Mofaz told a weekly Cabinet meeting he had issued instructions for work to be speeded up after intelligence indicated that Palestinian militants in the West Bank were planning more attacks.
The government has been heavily criticized in the aftermath of a suicide attack last Sunday in the southern Israeli city of Beersheva, which was carried out by a Palestinian from the southern West Bank where much of the work on the barrier has yet to be completed.
The security establishment has previously warned that militants in the West Bank were likely to increase their activity after the Israeli withdrawal from the Gaza Strip.

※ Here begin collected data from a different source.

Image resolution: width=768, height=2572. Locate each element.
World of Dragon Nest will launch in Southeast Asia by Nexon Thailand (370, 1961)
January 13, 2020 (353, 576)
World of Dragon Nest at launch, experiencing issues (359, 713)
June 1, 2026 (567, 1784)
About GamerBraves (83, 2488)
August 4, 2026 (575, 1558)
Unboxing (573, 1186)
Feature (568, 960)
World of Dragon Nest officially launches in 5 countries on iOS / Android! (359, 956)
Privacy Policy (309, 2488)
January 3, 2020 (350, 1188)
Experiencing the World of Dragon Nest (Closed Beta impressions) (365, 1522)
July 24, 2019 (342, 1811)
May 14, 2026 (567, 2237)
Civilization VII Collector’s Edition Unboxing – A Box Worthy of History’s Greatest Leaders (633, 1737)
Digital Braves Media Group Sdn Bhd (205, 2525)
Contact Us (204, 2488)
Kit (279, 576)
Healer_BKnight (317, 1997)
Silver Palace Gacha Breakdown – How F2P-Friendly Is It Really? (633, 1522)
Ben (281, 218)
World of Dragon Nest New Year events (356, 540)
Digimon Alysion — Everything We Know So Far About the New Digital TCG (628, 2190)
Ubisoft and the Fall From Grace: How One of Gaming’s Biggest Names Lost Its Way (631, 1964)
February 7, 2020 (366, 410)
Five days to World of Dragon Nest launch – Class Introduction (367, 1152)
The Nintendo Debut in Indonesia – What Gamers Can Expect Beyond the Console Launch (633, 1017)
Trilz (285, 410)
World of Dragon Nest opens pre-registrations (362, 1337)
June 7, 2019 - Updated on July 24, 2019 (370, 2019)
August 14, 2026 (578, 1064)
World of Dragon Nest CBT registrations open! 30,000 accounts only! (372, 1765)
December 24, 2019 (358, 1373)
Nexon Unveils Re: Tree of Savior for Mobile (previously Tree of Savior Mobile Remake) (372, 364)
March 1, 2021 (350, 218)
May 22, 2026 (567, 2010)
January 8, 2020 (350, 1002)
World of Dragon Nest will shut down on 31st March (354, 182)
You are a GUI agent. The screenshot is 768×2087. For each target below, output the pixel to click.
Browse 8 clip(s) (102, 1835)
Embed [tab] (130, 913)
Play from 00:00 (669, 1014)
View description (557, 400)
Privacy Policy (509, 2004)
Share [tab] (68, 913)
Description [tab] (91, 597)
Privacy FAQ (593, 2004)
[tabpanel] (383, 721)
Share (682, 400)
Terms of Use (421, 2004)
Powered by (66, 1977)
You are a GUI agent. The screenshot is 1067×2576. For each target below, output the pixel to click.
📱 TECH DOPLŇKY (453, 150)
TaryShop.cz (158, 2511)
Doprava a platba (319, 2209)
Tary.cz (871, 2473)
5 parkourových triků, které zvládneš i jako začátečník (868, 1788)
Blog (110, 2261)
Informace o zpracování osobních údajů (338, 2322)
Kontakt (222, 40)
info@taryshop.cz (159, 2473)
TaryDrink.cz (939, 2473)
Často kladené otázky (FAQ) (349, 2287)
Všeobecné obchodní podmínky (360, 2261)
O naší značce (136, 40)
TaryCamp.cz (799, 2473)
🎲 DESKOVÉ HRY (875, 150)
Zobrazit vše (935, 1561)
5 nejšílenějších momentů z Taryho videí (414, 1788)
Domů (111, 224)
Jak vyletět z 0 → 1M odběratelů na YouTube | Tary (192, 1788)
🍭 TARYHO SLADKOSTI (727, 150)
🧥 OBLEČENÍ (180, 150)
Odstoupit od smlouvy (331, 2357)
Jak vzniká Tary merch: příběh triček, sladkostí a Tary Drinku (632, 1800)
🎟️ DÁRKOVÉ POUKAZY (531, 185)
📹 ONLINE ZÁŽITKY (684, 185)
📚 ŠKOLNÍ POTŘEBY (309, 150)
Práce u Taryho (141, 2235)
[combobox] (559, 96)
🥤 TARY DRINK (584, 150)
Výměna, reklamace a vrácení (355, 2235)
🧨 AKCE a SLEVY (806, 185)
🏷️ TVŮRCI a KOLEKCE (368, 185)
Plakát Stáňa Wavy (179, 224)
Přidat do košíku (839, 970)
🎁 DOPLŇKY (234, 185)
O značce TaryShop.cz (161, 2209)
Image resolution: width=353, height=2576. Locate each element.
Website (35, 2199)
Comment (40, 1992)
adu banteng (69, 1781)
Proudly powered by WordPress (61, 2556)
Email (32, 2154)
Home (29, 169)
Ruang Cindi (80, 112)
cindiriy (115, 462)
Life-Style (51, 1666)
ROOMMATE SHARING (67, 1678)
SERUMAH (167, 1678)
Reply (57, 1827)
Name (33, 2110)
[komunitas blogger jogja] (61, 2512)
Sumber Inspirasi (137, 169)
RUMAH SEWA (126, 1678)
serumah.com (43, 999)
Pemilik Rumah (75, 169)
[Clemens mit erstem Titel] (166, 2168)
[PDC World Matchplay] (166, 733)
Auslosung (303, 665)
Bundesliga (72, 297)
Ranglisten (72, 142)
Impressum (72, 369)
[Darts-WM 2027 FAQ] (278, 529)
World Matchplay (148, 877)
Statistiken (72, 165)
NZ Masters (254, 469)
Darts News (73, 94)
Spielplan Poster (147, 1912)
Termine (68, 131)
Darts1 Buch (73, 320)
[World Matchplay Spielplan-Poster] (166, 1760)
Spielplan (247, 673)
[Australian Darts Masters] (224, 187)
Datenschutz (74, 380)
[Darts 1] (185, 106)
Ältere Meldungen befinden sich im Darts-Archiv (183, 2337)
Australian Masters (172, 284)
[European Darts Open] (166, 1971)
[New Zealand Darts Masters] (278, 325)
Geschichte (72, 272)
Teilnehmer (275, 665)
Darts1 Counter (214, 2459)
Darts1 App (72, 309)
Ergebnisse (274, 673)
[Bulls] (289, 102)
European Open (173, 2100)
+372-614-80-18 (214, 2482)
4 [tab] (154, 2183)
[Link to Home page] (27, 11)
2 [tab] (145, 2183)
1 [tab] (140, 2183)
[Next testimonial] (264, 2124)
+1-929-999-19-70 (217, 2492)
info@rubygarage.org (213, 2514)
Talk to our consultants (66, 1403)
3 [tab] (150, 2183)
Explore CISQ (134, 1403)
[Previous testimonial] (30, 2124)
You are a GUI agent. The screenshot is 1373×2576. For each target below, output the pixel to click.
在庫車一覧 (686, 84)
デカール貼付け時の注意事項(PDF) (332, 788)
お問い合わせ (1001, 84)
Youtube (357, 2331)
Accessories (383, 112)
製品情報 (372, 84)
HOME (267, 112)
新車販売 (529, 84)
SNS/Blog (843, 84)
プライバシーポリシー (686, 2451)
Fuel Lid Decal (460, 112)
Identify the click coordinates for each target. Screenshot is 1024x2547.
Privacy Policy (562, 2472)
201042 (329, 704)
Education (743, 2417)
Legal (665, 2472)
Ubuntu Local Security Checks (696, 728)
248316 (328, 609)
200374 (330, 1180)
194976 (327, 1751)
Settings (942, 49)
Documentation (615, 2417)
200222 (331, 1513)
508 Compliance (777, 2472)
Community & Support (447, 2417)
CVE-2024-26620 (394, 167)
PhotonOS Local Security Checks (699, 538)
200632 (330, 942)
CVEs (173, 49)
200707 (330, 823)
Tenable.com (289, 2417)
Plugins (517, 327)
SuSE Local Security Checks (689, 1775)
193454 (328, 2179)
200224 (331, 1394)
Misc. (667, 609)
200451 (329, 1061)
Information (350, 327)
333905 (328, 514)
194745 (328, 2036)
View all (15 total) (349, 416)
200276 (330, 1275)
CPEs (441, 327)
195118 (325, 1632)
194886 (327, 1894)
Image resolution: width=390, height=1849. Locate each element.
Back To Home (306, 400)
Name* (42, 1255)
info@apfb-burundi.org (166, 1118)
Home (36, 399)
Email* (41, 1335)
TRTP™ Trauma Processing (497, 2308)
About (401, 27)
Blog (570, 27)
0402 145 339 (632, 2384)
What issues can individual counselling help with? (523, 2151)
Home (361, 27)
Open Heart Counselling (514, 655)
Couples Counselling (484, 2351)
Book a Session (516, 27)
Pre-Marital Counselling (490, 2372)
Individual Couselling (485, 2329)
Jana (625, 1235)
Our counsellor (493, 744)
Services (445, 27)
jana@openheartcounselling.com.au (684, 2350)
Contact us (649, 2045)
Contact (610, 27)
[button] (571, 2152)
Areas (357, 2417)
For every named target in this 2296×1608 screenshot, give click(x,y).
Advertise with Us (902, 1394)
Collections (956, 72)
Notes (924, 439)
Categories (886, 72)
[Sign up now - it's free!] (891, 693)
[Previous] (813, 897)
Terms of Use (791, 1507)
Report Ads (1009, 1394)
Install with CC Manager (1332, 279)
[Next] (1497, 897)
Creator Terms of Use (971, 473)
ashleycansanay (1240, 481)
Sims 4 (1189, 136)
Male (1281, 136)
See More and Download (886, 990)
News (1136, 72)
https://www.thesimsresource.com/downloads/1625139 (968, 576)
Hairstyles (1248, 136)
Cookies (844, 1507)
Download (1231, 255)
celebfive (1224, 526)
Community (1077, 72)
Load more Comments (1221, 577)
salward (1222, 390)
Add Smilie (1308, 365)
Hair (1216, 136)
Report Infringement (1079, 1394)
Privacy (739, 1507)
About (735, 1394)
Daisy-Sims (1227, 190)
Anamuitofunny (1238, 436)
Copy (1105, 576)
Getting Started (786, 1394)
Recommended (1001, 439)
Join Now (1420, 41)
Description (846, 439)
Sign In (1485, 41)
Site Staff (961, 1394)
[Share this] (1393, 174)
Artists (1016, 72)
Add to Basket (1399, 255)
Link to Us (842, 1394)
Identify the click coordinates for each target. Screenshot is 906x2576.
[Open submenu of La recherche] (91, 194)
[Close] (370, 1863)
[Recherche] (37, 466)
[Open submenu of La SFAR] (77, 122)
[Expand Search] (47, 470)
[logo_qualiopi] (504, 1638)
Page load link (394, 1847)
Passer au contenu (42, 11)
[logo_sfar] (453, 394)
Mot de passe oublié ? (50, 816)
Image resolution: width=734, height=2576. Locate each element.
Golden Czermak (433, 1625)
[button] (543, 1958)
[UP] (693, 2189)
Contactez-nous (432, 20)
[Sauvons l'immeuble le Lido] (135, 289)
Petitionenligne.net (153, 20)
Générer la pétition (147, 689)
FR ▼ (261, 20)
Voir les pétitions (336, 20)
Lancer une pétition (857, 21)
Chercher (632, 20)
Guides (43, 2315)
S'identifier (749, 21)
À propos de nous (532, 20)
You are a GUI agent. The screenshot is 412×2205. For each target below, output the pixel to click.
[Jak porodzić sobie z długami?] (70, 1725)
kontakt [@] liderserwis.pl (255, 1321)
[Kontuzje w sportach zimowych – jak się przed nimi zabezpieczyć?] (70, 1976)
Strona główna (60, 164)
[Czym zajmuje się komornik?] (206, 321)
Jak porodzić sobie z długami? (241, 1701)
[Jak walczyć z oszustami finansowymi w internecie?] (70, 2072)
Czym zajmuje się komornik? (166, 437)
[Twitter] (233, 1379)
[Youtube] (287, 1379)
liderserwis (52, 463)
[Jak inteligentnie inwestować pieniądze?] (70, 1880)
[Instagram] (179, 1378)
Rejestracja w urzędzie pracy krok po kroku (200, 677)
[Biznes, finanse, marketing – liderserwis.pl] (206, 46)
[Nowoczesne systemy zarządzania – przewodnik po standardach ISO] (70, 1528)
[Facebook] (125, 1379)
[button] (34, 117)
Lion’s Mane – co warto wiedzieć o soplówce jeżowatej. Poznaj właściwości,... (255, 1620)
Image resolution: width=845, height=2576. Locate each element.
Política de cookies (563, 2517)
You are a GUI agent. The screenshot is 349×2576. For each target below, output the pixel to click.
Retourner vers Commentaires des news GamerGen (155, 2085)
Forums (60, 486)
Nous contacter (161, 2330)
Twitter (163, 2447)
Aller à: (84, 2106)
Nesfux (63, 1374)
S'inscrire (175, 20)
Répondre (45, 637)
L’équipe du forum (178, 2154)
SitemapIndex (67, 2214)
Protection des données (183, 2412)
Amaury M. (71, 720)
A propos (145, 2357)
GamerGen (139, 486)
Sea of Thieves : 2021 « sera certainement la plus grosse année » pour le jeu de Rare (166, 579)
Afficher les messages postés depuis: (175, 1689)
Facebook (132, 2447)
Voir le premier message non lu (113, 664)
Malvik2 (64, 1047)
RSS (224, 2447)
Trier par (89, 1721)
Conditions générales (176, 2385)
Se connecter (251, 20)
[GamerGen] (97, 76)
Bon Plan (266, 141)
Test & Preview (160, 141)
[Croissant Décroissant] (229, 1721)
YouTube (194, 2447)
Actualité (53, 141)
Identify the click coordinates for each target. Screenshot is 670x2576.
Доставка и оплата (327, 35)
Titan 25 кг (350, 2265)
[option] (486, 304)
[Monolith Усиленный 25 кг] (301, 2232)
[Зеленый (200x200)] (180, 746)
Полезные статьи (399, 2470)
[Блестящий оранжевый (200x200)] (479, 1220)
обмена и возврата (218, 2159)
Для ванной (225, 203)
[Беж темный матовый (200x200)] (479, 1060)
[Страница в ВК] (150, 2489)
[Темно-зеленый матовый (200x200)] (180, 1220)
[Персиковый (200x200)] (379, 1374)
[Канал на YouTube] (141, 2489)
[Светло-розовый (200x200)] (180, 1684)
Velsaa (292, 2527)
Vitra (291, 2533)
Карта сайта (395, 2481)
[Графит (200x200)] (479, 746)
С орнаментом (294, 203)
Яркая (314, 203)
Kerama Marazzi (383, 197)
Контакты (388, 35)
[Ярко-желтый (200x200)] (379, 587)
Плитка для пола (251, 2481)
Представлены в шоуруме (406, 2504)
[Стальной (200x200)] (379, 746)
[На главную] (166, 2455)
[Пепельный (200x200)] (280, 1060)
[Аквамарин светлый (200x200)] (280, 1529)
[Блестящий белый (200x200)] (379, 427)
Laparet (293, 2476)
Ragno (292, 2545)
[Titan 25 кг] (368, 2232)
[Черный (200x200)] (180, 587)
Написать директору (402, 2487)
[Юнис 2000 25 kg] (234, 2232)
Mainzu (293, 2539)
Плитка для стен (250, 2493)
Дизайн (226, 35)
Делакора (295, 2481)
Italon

Israel insists that the massive barrier is vital to prevent attacks on its soil by would-be Palestinian attackers.
In another development, Palestinian leader Mahmoud Abbas said yesterday the Israelis and Palestinians were close to an agreement on border checks for civilians and trade crossing into the Gaza Strip from Egypt.
After talks with James Wolfensohn, the former World Bank chief who has been mediating over the economic aspects of Israel’s pullout from Gaza, Abbas said he was hopeful an agreement on one of the most contentious of the issues dividing the two sides would be resolved “very soon”.
“There is an idea which we will present to the Israeli side. We hope to reach an acceptable solution for us and them,” Abbas told reporters.
Israel has said it is willing to let Palestinian civilians leave through the existing Rafah crossing but it wants all goods and civilians entering the Gaza Strip to pass through an Israeli-controlled border post near Kerem Shalom kibbutz where the Israeli, Egyptian and Palestinian territories converge.
Meanwhile, an Israeli security court convicted a Palestinian lawmaker yesterday of complicity in militant attacks on Jewish settlers in the occupied West Bank. An Israeli army spokeswoman said that Husam Khader, a member of the dominant Palestinian faction Fatah arrested in 2003, had confessed to three terrorism charges as part of a plea bargain.